Tu ich oficjalna stronka:
http://www.muzeumtechniki.pl/index.p...=1&parent_id=0

Jak ogolnie nie przepadam za muzeami i skansenami bo zwykle wieje w nich nieautentycznoscia i na siłe ozywionym trupem- tutaj o dziwo podobalo mi sie bardzo! Nawet momentami zapominalam ze znajduje sie w muzeum. Nikt za mna nie łazil i nie patrzyl na rece ktory eksponat mam akurat ochote pomacac, gdzie wlezc, gdzie zatrzymac sie na dluzej a ktore przemowy przewodnika olac zupelnie. Tutaj czuc bylo wolnosc - nieograniczony czas zwiedzania i tryb wedrowki po obiekcie.

Z gory zaznaczam ze relacja ma charakter subiektywny - w muzeum nie wszystko bylo stare, zardzewiale i opuszczone


Juz zaraz po wejsciu usmiechaja sie do nas mordki odnowionych parowozow



Zwraca tez uwage ciekawe umiejscowienie skrzynki na listy



Spora czesc ekspozycji jest schowana w budynku. Czego tam nie ma- stare radia, motocykle, maszyny drukarskie..

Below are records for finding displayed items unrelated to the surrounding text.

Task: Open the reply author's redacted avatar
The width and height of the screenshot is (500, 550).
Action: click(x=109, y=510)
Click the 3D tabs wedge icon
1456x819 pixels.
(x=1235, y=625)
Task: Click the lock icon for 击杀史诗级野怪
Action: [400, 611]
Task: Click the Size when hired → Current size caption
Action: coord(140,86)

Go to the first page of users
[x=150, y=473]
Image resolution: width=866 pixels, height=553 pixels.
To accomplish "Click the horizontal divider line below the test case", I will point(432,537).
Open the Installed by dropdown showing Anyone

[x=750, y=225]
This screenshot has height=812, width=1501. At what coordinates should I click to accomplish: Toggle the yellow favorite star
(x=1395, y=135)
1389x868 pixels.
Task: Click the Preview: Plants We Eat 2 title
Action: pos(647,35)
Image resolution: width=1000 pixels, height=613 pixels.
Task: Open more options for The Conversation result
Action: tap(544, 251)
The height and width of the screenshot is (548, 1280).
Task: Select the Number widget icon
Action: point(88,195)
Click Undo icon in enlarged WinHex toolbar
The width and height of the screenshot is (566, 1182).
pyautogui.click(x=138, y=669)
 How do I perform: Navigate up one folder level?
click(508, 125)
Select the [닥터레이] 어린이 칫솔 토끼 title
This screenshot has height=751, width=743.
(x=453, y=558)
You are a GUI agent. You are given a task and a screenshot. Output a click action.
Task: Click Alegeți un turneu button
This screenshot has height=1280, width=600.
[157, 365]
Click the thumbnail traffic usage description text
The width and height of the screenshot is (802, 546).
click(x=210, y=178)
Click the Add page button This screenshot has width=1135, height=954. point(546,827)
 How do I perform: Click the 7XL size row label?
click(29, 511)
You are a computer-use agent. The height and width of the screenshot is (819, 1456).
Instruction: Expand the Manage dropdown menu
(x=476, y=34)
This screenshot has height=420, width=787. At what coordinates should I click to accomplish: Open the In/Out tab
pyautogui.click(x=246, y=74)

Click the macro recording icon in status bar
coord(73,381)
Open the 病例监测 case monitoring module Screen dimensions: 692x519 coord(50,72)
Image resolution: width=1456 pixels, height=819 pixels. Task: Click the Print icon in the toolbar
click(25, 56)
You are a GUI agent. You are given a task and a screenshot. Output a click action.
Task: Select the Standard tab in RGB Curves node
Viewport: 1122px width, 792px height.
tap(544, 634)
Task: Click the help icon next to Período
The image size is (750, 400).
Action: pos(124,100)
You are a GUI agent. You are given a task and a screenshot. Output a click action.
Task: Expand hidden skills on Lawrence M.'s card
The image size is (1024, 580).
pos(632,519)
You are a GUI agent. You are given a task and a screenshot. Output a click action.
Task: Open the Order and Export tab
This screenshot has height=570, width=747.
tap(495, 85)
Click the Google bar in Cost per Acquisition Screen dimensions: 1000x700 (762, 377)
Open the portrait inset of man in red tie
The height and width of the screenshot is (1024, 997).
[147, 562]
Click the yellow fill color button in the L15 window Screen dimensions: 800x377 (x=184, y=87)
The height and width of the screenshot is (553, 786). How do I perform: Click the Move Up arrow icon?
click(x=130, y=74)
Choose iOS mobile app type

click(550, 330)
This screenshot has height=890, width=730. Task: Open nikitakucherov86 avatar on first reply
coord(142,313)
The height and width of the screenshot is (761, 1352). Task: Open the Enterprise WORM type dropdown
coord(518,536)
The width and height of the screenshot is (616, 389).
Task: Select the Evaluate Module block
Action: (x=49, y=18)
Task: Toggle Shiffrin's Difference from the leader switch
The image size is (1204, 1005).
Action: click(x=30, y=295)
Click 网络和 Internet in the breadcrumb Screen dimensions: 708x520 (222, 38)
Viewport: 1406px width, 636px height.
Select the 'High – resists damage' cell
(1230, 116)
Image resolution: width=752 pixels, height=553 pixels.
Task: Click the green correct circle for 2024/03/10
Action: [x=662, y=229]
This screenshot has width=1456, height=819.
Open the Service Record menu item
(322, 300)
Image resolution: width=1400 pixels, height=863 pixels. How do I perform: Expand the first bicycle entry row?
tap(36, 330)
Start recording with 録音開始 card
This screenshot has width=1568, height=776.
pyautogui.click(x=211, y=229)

Wiele napisow przenosi nas w inne czasy:









Mozna powciskac sobie guziki w lokomotywie



I zaszokowac sie ogromem kól



Na uboczu za budynkiem ukrylo sie kilkanascie zapomnianych pordzewialych lokomotyw i otwartych zdezelowanych wagonow. I tylko dobry stan zachowania przypominal ze to muzeum, ze nie bylo tu zlomiarzy i wszystkie stare mechanizmy o dziwo tkwia na swoich miejscach. Rdza, sople, wyschnieta trawa i radosc z wpełzania w kolejne wnetrza wagonikow.. Tylko ten zakichany lodowaty wiatr tnacy jak nozem, az uszy bolą...
Latem to musi byc niesamowite sie tu wylozyc na wygrzanym metalu, wystawic gębe do slonka i sluchac ptakow.. Wrocimy tu latem.. Napewno tu wrocimy!